▸ WHAT THE TASK ASKS:
The answer must consist of each line below that contains the word "pixels", copied in full.

▸ THE DATA:
================================

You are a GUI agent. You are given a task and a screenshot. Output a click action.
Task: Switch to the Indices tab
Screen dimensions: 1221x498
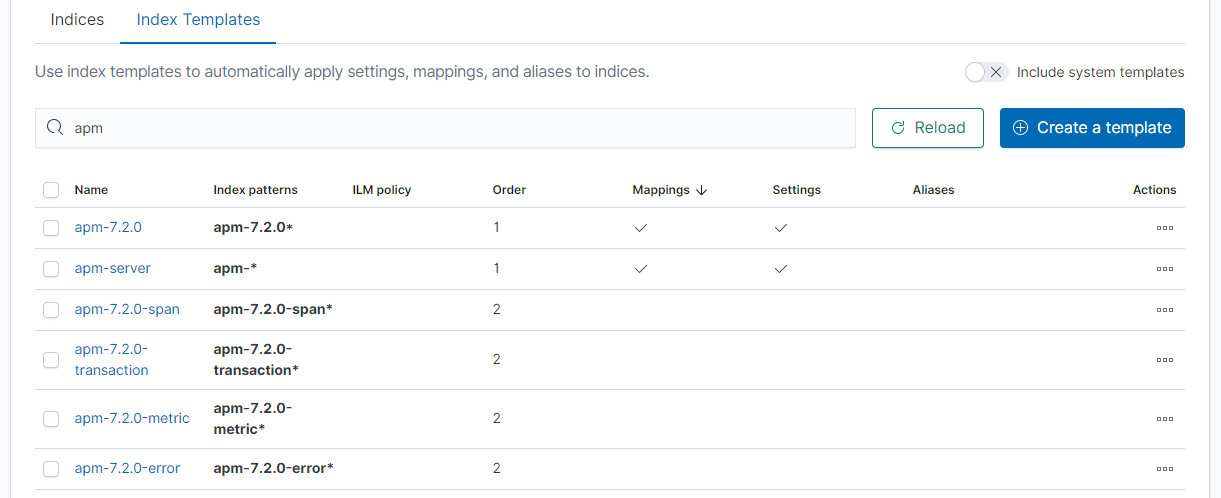[x=77, y=20]
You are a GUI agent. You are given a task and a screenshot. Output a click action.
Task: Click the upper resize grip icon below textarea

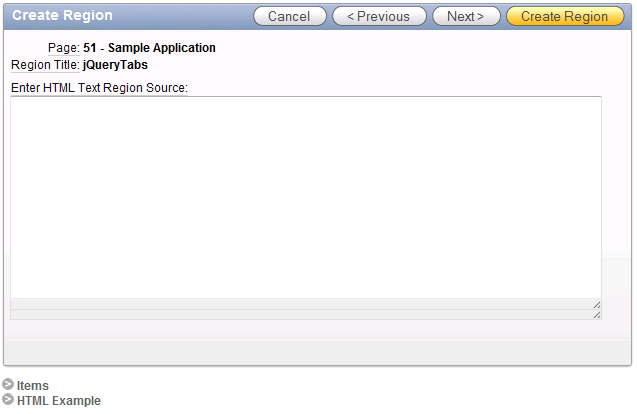[x=596, y=305]
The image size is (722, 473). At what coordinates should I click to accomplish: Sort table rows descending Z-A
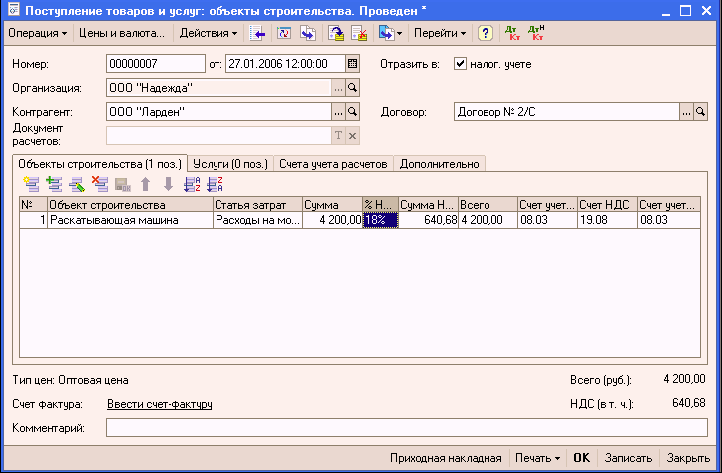214,184
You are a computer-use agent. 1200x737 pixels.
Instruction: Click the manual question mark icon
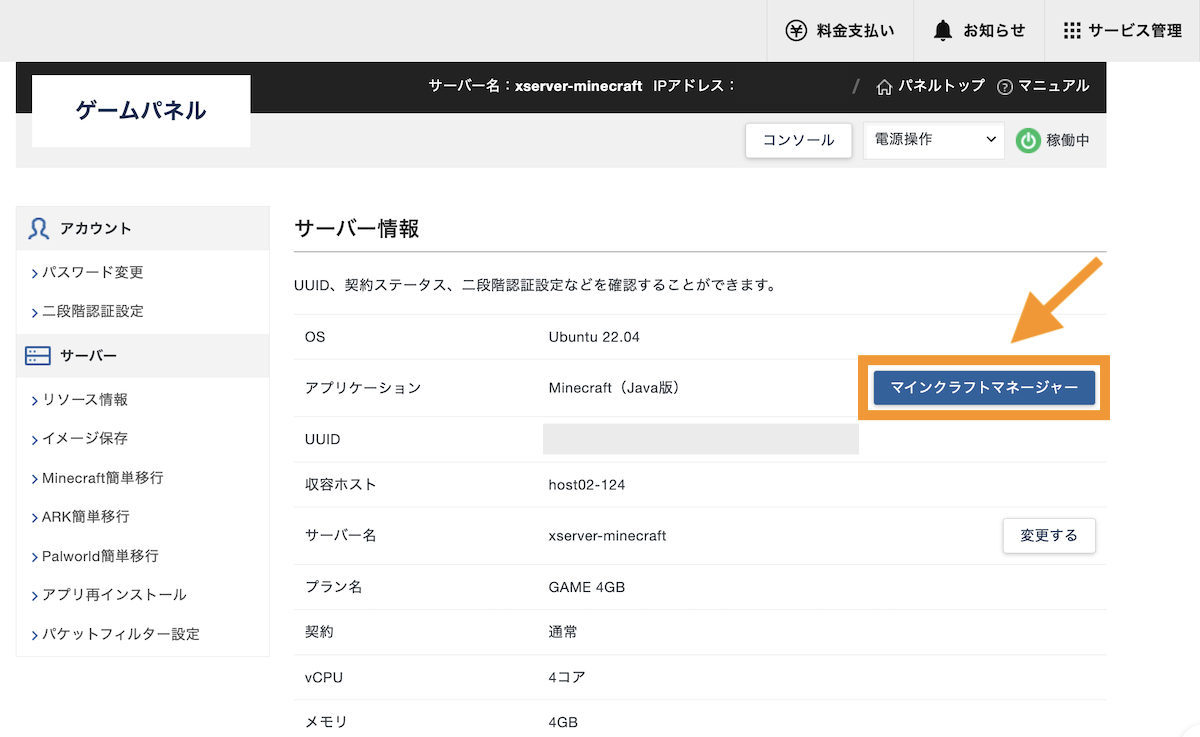(x=1005, y=87)
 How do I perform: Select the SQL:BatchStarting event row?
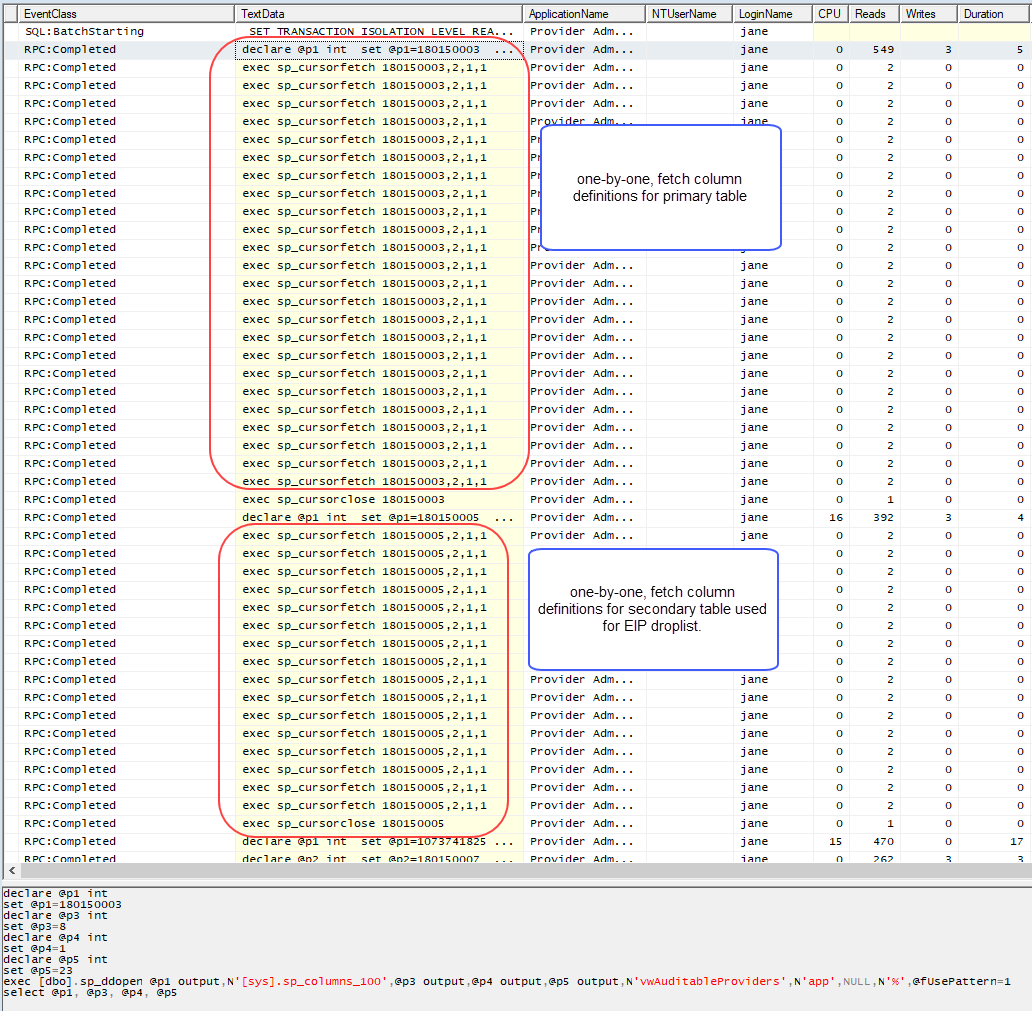tap(84, 32)
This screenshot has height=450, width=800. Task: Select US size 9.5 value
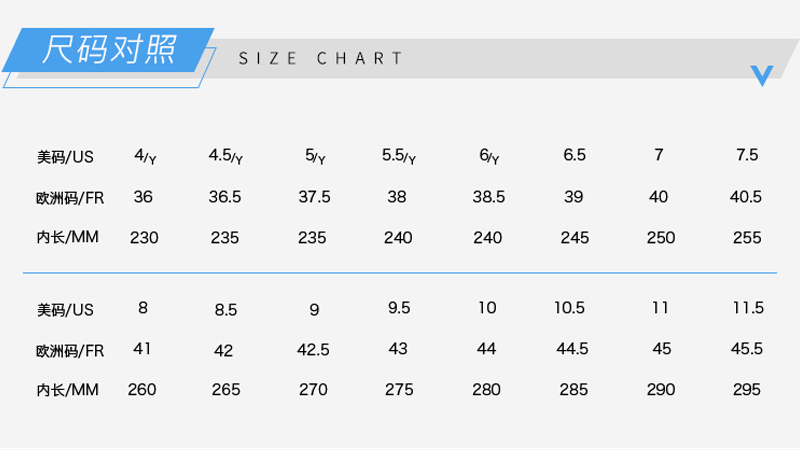pyautogui.click(x=398, y=308)
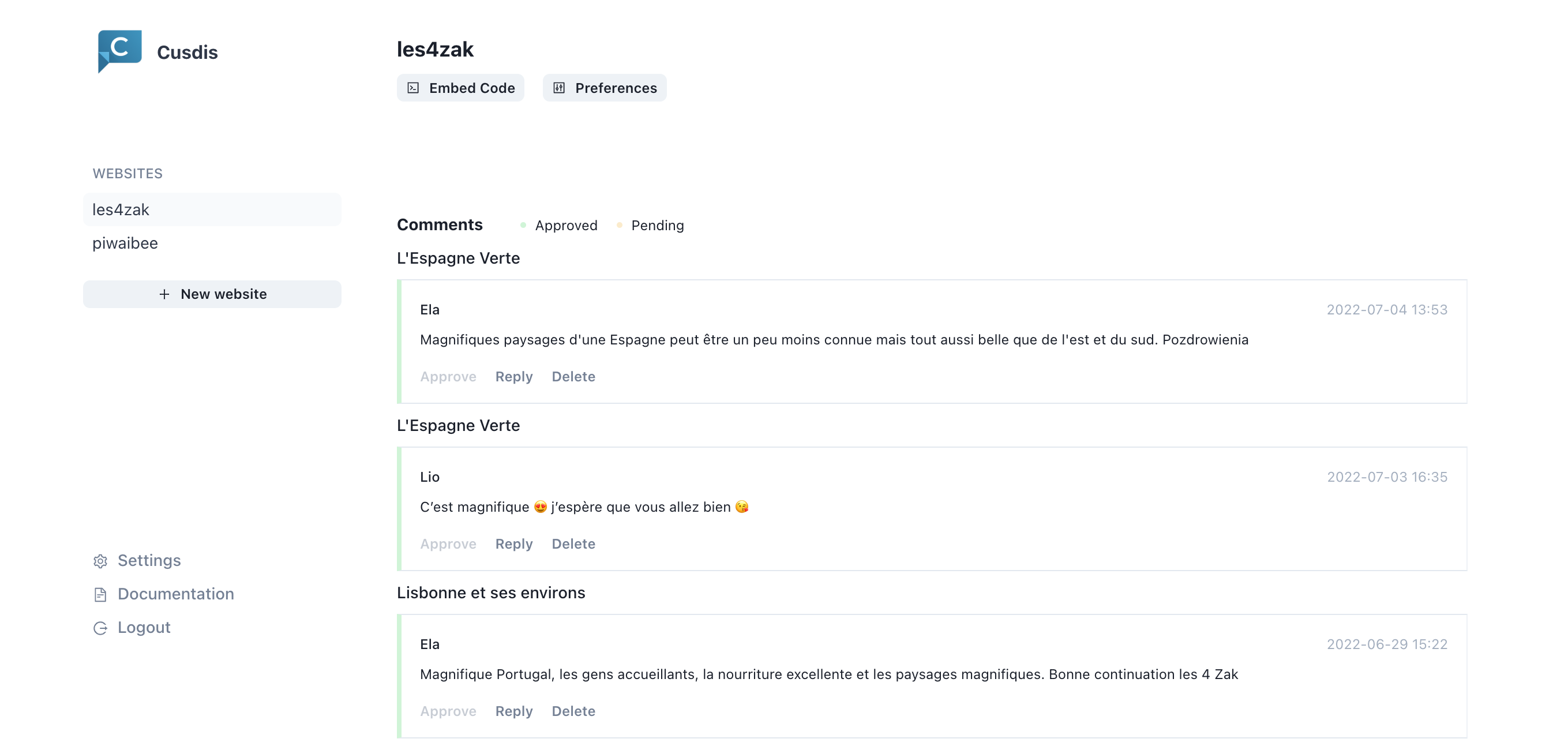
Task: Delete Ela's Magnifique Portugal comment
Action: coord(573,711)
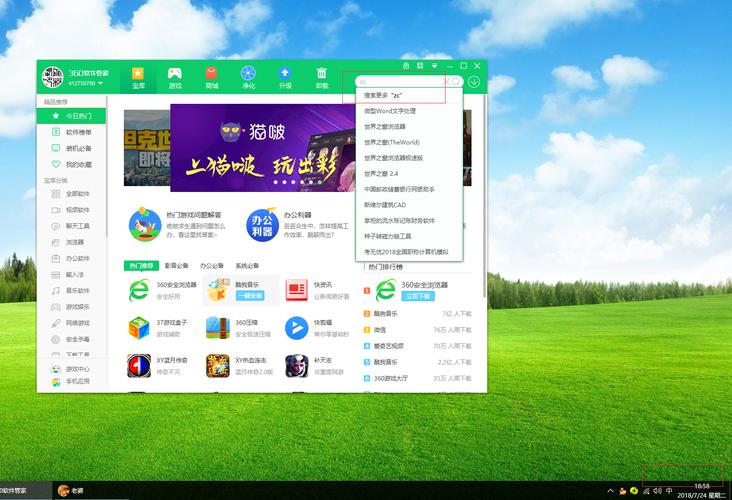Click the 猫啵 promotional banner
The height and width of the screenshot is (500, 732).
point(270,147)
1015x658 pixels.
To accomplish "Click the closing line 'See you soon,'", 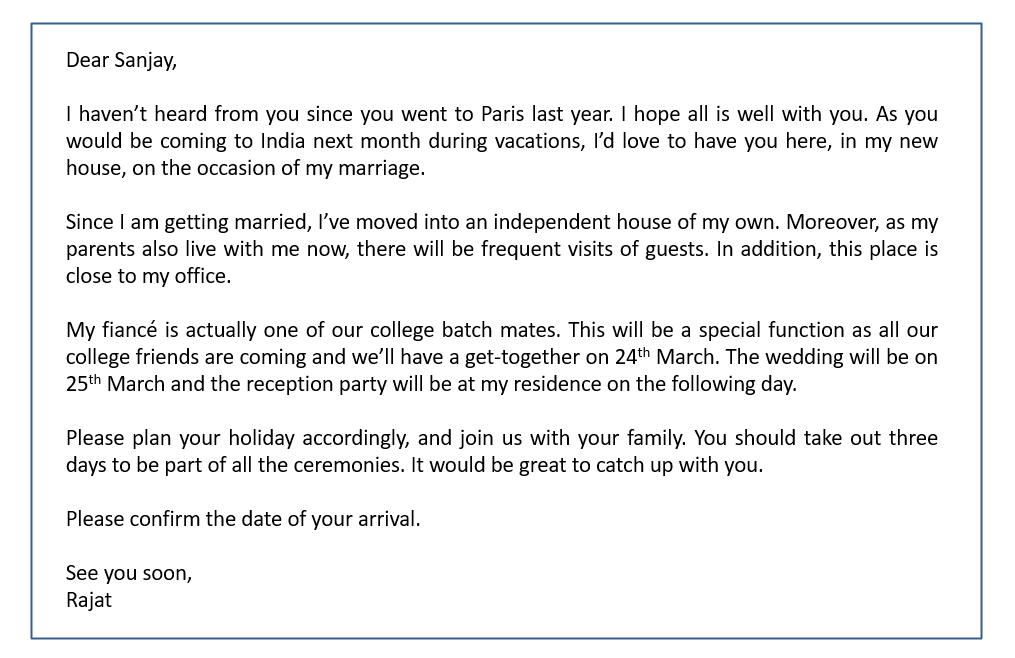I will (x=129, y=573).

================================

▸ RESPONSE BELOW:
You are a computer-use agent. 1200x737 pixels.
1015x658 pixels.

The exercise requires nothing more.